Y ya no hablemos de los jóvenes. Este miedo les paraliza completamente. La mayor parte de los estudiantes de primer año de las universidades públicas con más de sesenta alumnos por aula, a la hora de hacer preguntas al profesor no son especialmente activos (al menos, no lo éramos hace unos años). Y no es porque no tengan preguntas que hacer, sino por la presión del grupo. Destacar está mal visto y quienes lo hacen pueden ser objeto de las críticas del resto de sus compañeros. Este comportamiento está en las antípodas de lo que ocurre en otras culturas, como la de Estados Unidos. Allí el profesor se presenta el primer día de clase y tras una breve presentación de la asignatura, lanza un cortés: “¿Alguna pregunta?”, encontrándose con un 70% de manos levantadas para preguntar todo tipo de cuestiones (eso sí, algunas pueden ser de lo más peregrinas), pero sin ningún miedo por lo que el resto pudiera pensar. De ahí que nos cueste hablar en público, expresarnos en otros idiomas y queramos que nos trague la tierra cuando nos destacan en un grupo (por supuesto, hay excepciones).

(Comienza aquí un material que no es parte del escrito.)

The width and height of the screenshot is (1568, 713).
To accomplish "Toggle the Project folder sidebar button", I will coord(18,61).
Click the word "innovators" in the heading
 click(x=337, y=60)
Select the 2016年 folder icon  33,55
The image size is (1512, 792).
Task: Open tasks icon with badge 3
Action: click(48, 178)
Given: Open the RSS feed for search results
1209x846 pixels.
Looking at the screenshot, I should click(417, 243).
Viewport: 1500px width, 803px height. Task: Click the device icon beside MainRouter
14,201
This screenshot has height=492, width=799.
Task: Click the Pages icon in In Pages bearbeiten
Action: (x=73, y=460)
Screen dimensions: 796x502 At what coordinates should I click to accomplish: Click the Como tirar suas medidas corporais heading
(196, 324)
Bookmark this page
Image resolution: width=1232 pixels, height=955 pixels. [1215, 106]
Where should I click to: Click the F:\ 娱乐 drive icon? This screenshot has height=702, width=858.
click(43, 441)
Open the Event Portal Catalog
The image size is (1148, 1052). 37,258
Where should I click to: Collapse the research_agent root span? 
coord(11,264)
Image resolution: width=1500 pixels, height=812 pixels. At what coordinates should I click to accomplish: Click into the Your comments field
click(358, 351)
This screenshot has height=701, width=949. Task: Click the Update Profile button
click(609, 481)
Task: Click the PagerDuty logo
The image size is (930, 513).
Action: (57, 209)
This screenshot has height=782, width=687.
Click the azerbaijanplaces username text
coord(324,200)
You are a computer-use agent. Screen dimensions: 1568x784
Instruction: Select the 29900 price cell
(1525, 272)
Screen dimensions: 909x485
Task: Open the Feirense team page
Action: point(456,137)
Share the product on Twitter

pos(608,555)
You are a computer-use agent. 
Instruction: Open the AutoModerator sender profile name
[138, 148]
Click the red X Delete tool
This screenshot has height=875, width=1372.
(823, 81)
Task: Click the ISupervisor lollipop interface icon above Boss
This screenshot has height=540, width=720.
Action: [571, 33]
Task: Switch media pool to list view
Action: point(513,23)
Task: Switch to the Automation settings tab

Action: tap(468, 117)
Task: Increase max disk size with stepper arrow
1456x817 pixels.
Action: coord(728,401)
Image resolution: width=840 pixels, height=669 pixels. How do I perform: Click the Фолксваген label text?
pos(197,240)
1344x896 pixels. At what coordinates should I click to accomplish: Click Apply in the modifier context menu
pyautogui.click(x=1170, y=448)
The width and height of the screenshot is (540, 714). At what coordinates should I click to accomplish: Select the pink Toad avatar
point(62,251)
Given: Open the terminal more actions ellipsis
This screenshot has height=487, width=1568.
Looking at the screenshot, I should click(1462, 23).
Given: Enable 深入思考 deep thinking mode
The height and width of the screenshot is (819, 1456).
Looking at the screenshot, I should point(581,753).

Hemos visto que el miedo al ridículo es cultural en el mundo latino y por tanto, complejo de abordar. Sin embargo, veamos algunas ideas para reducir su impacto.

Recetas:

  1. El miedo es una creencia. Cuanto más pienses en ello, más importancia le otorgas. Si pones excesivo énfasis en lo que los otros están pensando de ti, pierdes la libertad para ser tú mismo. Por tanto, comienza a pensar en lo que realmente quieres hacer más allá de buscar la aprobación del resto.
  2. Atrévete con pequeñas cosas. Si estás en una reunión y nunca hubieras preguntado algo, lánzate. Ya verás cómo en la mayor parte de los casos te sorprendes positivamente.
  3. Y comienza en entornos fáciles. Quizá con amigos, con esa persona con la que te puede costar pero que no te impone tanto… Pero empieza.

Fórmula:

El miedo al ridículo es una consecuencia del miedo al rechazo por el que pagamos un precio excesivo para poder ser nosotros mismos.